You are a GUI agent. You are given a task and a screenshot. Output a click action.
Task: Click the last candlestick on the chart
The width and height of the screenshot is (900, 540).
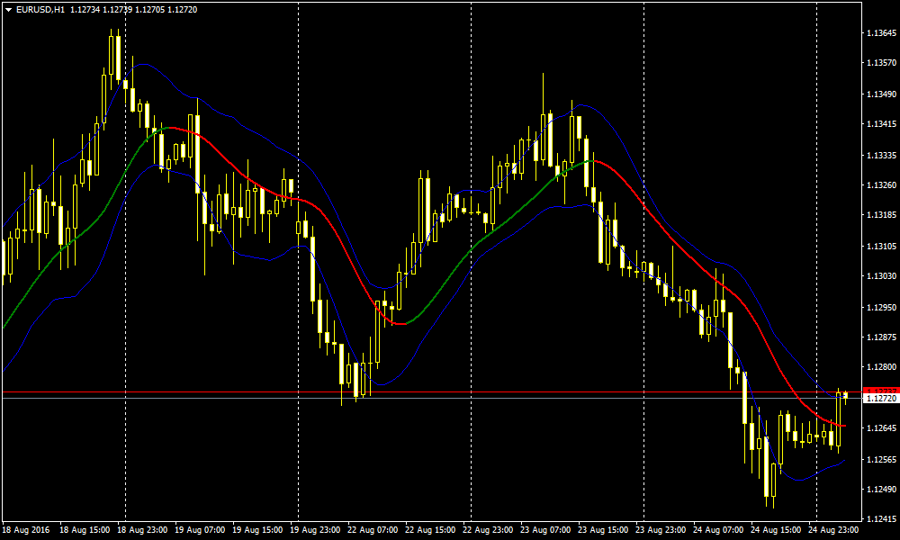(845, 395)
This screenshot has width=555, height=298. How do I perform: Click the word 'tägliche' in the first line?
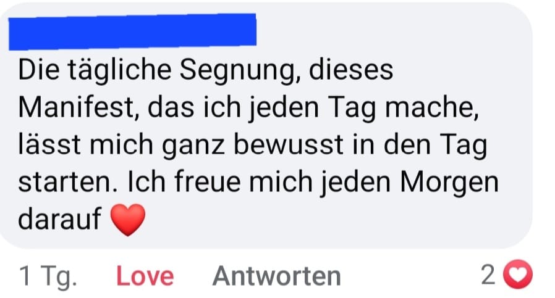120,71
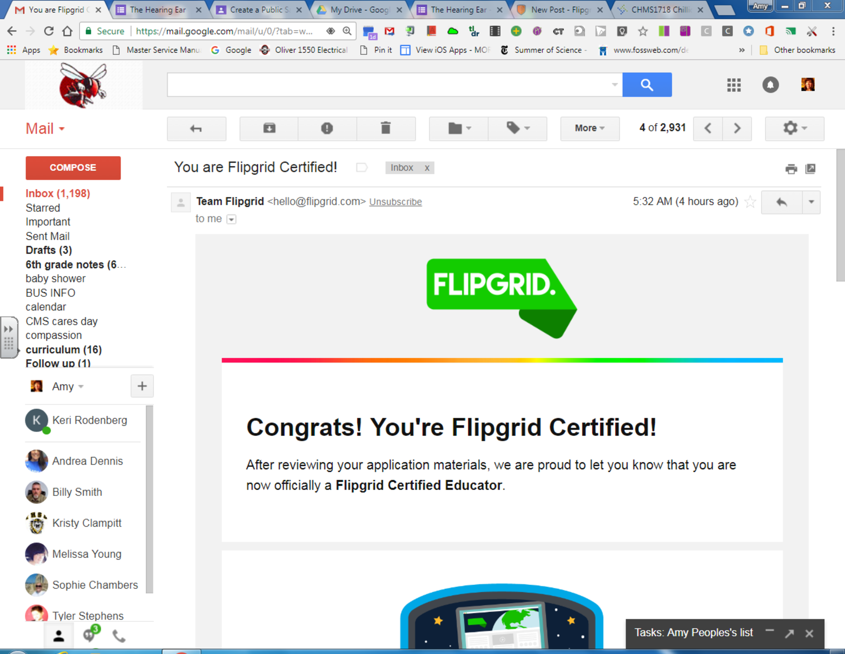Print this email with the printer icon
Screen dimensions: 845x654
click(791, 169)
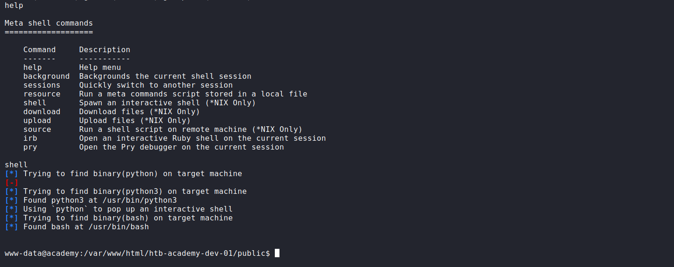Click the 'irb' command entry
The image size is (674, 267).
(30, 138)
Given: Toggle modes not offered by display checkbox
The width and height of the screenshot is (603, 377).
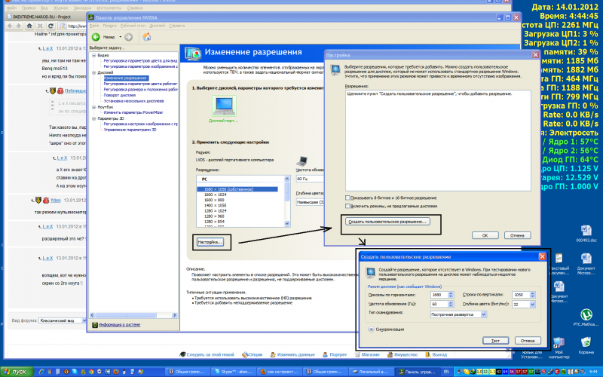Looking at the screenshot, I should tap(347, 205).
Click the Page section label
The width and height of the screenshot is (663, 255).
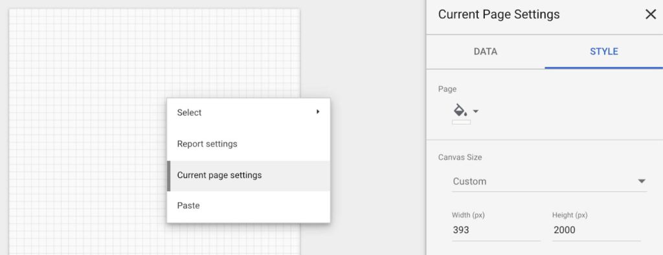pos(447,89)
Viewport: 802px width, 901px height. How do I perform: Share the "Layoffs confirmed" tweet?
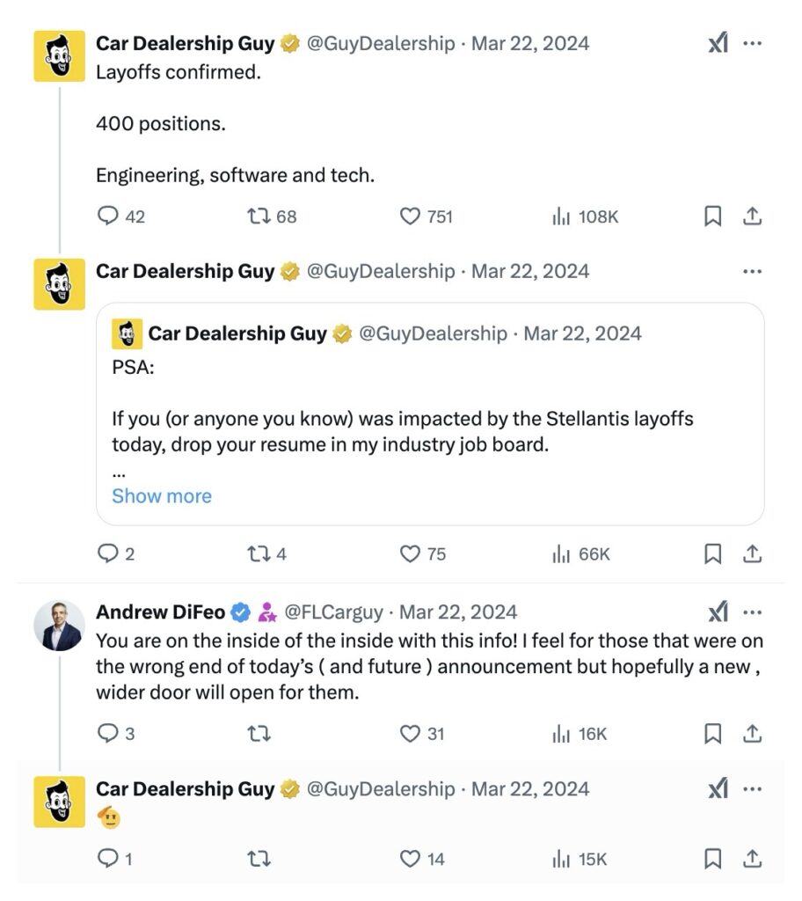753,216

TASK DETAILS → I would like you to set down the lines above, from the one containing "Click the Page section label" to the final line, exactly as written and without pictures.

REPLY TO THE EXERCISE →
Click the Page section label
The width and height of the screenshot is (663, 255).
pos(447,89)
Viewport: 802px width, 901px height. How do I perform: Share the "Layoffs confirmed" tweet?
753,216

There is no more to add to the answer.